Database errors project

+31 votes
2.0k views

I will start a new project for errors in wikitree, where all things about finding logical errors in database would be handled.

Let me know if there is an interest in making such project.

For name I would use 'Errors', Paula already suggested 'tidy up', or maybe some other name. Please suggest.

BTW: Errors from new dump are recalculated, as you can see on freespace page. Also database statistic is updated.

You can also join the project here: http://www.wikitree.com/wiki/Project:Database_Errors

in WikiTree Tech by Aleš Trtnik G2G6 Pilot (808k points)
retagged by Maggie N.
This sounded crazy.  But when I looked it is very useful. I've already used it to correct a bit of nonsense.  Thanks!  :)
Ah, now I know how you came to correct the gender on a couple of my profiles. Very good!

Are you able to filter the list by watchlist so we can see the state of the profiles we manage?
Not at the moment. I don't think I can access your watch list without your password. Same goes for your private and protected profiles.

I have an idea, to make a bot to add/remove error categories to profiles with errors, but for now it is only the idea. I think bots are not very popular on WikiTree.

Maybe we will come up with some solution with administrators if there will be a lot of interest.

Regards Aleš

I would certainly participate in the project! As you may remember I already fixed a number of errors.

A problem I ran into was the substantial number of protected profiles, where I could do no more than post a comment requesting the profile manager to fix the error. To post such a comment or send an e-mail could be one of the functions of the bot you envisage.

I also think it would be nice if the error reports could be ordered by country, so project members could focus on fixing errors in their own country's profiles.

Project could be named Error fixing

Lists by country is not useful for USA, UK, since there are millions of pages there. Also a lot of locations are missing or not connected to a country. But now I am working on a solution Chris Hampson asked for. Although not by watchlist as he asked but by tree. You will get a list of errors for 10 generations away from you or any person.
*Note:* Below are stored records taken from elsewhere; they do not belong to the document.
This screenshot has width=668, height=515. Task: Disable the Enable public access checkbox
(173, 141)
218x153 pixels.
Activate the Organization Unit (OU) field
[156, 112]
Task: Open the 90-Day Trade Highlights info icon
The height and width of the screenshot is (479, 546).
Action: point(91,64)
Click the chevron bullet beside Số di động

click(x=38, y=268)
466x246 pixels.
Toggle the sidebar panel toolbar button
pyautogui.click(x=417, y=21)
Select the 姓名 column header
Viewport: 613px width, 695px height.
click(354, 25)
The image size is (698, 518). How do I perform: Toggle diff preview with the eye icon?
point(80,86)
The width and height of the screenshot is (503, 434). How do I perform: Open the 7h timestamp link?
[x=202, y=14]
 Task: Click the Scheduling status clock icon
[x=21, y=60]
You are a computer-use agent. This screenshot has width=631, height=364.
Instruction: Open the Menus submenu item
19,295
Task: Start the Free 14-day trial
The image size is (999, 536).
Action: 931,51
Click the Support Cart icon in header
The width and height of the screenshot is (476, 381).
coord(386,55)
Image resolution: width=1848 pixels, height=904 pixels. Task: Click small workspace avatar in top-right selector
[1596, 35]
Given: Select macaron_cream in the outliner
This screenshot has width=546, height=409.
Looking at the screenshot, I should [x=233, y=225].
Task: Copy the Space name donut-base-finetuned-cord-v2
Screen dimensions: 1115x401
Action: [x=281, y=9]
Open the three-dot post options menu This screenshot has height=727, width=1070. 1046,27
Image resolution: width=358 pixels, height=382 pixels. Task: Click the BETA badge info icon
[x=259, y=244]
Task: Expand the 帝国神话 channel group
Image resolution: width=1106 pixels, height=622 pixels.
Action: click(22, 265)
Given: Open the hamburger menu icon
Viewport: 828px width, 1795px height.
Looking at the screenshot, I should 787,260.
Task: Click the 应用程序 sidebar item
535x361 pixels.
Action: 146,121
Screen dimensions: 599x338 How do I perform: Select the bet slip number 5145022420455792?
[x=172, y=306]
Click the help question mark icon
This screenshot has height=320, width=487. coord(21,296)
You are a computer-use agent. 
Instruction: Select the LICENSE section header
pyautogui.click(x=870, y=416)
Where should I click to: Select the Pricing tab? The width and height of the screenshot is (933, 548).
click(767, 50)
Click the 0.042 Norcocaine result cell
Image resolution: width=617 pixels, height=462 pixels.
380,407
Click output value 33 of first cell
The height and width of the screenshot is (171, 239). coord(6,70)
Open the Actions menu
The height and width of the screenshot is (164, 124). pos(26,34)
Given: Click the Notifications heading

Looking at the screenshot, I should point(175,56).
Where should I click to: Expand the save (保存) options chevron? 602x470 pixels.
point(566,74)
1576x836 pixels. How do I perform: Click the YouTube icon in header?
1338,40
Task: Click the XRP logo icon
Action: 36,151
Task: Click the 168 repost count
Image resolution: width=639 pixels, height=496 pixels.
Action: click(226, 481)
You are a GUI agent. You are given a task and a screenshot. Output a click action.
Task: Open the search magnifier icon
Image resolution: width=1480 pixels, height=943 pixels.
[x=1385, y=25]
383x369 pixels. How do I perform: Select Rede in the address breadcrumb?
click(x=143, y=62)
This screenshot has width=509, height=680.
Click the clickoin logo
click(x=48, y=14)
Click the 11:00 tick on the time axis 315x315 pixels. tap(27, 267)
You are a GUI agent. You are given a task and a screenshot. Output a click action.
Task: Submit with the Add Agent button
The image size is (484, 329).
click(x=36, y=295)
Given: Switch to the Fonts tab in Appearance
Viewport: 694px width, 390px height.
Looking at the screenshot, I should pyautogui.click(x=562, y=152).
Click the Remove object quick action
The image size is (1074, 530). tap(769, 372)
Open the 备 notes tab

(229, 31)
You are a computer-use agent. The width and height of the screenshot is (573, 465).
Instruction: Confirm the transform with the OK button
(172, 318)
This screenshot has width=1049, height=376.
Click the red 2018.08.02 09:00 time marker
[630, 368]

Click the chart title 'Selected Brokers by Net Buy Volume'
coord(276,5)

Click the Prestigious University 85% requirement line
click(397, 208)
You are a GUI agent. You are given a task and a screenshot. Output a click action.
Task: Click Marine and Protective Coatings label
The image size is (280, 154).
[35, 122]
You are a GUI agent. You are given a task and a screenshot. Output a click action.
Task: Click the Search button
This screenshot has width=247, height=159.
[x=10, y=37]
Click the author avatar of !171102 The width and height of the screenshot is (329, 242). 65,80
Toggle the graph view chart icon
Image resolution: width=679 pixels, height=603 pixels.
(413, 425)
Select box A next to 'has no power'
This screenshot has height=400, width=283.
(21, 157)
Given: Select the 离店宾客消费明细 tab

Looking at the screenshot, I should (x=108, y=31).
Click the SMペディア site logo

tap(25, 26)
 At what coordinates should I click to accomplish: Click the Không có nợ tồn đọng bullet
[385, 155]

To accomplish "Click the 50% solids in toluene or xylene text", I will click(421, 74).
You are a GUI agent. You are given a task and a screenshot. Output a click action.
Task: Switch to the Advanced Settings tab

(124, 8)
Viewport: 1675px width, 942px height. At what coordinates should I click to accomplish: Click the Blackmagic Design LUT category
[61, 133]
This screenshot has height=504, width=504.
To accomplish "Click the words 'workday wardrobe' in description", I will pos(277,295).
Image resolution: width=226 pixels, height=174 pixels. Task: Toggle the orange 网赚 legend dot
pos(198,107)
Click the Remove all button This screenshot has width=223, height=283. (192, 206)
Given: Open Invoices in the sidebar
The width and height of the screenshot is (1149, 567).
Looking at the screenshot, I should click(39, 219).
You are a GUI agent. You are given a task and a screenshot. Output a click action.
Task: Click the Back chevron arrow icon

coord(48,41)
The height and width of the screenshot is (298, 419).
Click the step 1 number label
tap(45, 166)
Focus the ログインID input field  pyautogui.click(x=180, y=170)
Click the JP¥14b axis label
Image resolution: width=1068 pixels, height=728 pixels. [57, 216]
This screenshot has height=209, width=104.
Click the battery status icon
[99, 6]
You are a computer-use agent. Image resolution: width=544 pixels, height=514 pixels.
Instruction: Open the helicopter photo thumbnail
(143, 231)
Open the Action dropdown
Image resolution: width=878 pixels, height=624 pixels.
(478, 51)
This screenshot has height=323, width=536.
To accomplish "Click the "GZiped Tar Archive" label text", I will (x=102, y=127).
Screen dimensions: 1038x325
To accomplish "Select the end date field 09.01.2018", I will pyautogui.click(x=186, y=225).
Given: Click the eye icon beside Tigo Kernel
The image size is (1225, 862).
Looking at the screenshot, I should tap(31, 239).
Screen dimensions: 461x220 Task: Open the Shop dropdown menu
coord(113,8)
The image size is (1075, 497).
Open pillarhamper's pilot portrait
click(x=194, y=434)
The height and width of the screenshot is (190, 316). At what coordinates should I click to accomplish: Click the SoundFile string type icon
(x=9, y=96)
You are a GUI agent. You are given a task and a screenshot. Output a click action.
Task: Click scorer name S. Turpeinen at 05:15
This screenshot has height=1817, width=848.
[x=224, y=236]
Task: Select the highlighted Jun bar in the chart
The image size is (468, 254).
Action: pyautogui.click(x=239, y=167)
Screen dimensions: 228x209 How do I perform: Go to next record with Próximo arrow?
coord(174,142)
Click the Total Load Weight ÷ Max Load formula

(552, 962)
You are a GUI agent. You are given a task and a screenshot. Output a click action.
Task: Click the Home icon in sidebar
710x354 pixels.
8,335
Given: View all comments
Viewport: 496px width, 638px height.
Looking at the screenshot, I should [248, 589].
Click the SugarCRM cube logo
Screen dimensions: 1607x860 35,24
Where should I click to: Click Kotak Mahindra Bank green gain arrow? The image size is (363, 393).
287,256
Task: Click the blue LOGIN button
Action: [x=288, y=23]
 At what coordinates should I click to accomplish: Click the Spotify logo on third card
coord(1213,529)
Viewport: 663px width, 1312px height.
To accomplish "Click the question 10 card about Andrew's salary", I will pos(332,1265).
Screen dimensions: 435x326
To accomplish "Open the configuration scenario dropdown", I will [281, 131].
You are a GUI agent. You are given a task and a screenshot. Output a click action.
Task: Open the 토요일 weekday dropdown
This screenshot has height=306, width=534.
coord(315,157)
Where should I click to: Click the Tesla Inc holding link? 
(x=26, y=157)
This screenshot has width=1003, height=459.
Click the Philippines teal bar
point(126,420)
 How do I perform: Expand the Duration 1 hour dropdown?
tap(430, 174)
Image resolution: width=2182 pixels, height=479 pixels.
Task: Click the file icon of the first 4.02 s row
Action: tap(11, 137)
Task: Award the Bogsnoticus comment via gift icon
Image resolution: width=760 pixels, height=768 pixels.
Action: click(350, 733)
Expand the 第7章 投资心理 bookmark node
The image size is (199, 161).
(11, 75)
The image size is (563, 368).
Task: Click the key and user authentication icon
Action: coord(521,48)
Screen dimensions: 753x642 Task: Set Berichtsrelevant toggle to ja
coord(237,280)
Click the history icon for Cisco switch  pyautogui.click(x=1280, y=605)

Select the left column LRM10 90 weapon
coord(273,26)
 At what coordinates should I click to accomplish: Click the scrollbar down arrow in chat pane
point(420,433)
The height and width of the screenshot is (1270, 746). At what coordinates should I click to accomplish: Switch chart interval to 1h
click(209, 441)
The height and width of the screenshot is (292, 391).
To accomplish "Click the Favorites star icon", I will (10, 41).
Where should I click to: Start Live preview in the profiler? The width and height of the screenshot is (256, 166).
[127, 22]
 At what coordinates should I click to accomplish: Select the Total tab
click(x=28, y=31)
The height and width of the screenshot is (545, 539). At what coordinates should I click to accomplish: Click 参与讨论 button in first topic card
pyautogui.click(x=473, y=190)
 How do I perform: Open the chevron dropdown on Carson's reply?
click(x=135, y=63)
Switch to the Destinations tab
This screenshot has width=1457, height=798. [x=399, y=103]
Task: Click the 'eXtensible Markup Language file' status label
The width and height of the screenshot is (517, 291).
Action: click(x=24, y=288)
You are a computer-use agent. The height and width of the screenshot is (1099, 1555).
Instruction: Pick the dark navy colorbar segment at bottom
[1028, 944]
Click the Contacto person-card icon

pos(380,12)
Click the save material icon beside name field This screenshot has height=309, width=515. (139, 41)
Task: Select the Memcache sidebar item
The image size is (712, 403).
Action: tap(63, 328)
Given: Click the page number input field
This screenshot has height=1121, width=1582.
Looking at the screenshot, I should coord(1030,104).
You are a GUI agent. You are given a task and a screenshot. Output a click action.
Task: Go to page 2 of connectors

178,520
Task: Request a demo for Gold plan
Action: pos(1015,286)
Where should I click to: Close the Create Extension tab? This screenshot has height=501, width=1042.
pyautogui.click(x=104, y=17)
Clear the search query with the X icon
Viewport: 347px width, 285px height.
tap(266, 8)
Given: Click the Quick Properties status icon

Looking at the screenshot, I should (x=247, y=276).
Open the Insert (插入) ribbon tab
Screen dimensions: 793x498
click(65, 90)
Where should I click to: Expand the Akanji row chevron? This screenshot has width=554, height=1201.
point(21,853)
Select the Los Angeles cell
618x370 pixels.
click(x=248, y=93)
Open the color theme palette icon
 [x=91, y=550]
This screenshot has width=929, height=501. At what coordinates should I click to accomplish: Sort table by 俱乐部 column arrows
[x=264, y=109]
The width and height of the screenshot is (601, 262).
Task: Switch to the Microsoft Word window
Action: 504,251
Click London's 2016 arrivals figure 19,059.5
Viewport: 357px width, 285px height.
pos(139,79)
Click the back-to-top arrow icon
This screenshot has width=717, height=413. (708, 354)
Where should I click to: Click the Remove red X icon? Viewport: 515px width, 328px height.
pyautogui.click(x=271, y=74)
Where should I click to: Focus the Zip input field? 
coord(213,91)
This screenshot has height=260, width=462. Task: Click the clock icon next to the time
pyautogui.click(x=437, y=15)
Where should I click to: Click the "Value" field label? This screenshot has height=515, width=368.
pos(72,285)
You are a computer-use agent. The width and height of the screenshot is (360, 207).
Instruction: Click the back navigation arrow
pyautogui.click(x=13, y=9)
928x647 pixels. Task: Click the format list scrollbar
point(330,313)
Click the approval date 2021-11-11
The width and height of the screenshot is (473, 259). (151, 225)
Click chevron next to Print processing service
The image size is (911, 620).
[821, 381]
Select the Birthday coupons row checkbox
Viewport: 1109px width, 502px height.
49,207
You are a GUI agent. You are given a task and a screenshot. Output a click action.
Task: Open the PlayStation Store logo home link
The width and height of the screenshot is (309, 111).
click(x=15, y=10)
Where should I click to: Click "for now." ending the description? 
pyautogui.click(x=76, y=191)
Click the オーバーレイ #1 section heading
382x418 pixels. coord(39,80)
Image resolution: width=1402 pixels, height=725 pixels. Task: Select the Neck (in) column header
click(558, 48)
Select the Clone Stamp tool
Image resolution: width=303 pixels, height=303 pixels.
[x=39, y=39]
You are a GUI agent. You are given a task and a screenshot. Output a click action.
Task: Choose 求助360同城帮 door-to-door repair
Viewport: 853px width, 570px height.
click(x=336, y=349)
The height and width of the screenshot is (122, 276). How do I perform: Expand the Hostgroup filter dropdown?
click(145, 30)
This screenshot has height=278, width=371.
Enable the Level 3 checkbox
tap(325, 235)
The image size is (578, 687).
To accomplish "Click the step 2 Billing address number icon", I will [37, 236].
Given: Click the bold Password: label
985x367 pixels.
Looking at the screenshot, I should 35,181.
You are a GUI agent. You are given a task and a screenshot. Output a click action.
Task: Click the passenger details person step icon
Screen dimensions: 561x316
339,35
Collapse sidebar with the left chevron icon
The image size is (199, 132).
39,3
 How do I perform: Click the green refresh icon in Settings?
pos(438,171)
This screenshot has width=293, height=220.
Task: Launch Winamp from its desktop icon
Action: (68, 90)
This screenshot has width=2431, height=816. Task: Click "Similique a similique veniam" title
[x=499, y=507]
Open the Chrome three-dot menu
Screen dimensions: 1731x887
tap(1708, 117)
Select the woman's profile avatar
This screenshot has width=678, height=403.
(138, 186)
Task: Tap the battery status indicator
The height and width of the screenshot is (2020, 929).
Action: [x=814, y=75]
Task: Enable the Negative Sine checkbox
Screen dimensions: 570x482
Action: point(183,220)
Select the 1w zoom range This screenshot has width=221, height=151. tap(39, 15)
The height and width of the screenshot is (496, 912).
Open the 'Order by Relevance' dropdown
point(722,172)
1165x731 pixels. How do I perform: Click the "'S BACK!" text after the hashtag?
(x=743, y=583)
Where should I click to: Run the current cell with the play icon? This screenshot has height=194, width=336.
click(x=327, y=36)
I agree sorting by country is not very useful for USA and UK, but for countries with smaller amounts it could be. Being Dutch my first priority would be to fix Dutch profiles.

Promoted your initiative here.

On errors page I added link to get all errors of profiles, that are connected to you or any other profile. So you can first correct your relatives. Have fun.

Wow, this is fantastic! I can't wait to start using it to look through my tree!

To Jan, 

Good news. I resolved your wish. 

On errors page I added link to get all errors by location. Have fun.

Perfect Aleš, you are faster than lightning!

Question: the 203 error (Father is female) puzzles me. Reported are the details of a woman and a child of her. Looking at the woman's profile it turns out to be a woman married to a man. So where is the error? Looked at 10+ cases, all similar.

Example: Johanna Francina Schaap

Am I misinterpreting things or is it a bug?

Error 203 means that left person is defined as father of the right person.

So in this case error is with parents of Schaap-112.

Thanks for explaining. However:

Left person (contant-24) is female mother of schaap-112, schaap-112 has male father schaap-111.

So where is the error?

Sorry to point the obvious but Father is usually male and mother is female :-)

If you go into edit of Schaap-112, on right side you have section Edit Family where Father and Mother are defined. In this case you must exchange them.

In view mode first parent is always father and second is mother. If you hover with mouse over link, you will see hint father... on Johana link and mother... on Dirk link.

Oops, checked the genders of all involved, but not the relations...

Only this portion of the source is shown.